Official tickets are sold through FIFA.com/tickets. The Last-Minute Sales Phase began April 1 and runs through the end of the tournament. FIFA’s official resale marketplace reopened on April 2 and stays open until one hour before each match. Check back frequently, inventory appears sporadically.

FIFA uses dynamic pricing. Group stage tickets started as low as $60, though prices shift based on demand. The Final has carried price tags above $10,000 for premium seats. Resale platforms including StubHub and SeatGeek list tickets at market rates. On SeatGeek, a Deal Score rating helps compare value across listings.

FIFA’s four seating tiers go from Category 1 (lower bowl, midfield) at the top of the price range down to Category 4 (upper corners). You cannot buy more than four tickets per match or 40 total for the tournament.

Hotels

Midtown Manhattan, especially within a 10-minute walk of Penn Station, is the most practical base — it’s your direct line to NJ Transit on match days and puts you near Times Square, Central Park, and most of the fan bars. Expect $400 to $600 a night during match weeks, and $500 to $1,200-plus for Final weekend (July 17–20).

If that’s outside your budget, Long Island City in Queens runs $120 to $180 a night with a 15-minute ride to Penn Station via the E train. Jersey City is another strong option at $120 to $250 a night, a five-minute PATH ride from Midtown. Williamsburg in Brooklyn runs $150 to $350 and connects to Penn Station by subway in 20 to 30 minutes. Hotels right near MetLife in East Rutherford and Secaucus are pricing dramatically higher for Final week — some are listing $3,100 to $8,500 a night, which makes New Jersey-adjacent hotels a worse value than they sound.
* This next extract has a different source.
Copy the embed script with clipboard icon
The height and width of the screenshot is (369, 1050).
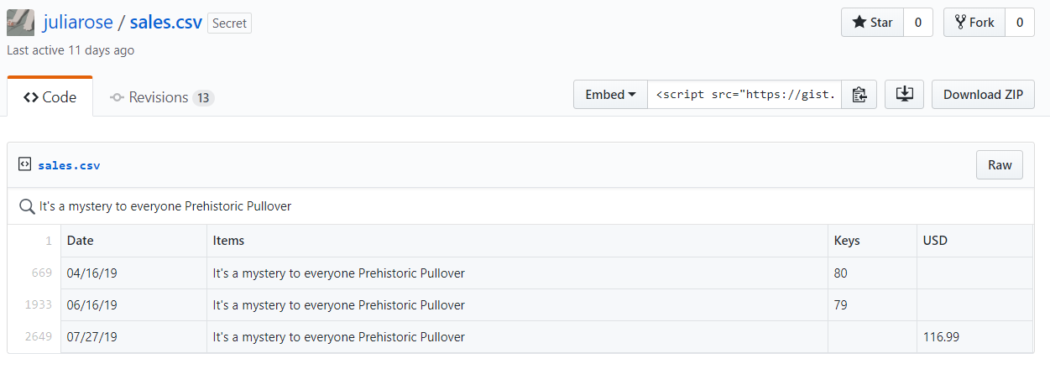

Fan Events Around New York

The FIFA Fan Village at Rockefeller Center runs July 6 through July 19. A Queens Group Stage hub operates at the USTA Billie Jean King National Tennis Center from June 11 through June 27. Fan zones are also set up in Brooklyn, Staten Island, and the Bronx. Most require advance registration at nynjfwc26.com.

What to Watch

Fox Sports holds English-language broadcast rights across the Fox network and FS1. Spanish-language coverage is on Telemundo and Universo, with streaming on Peacock. Both Fox and the Fox Sports App carry every match for streaming.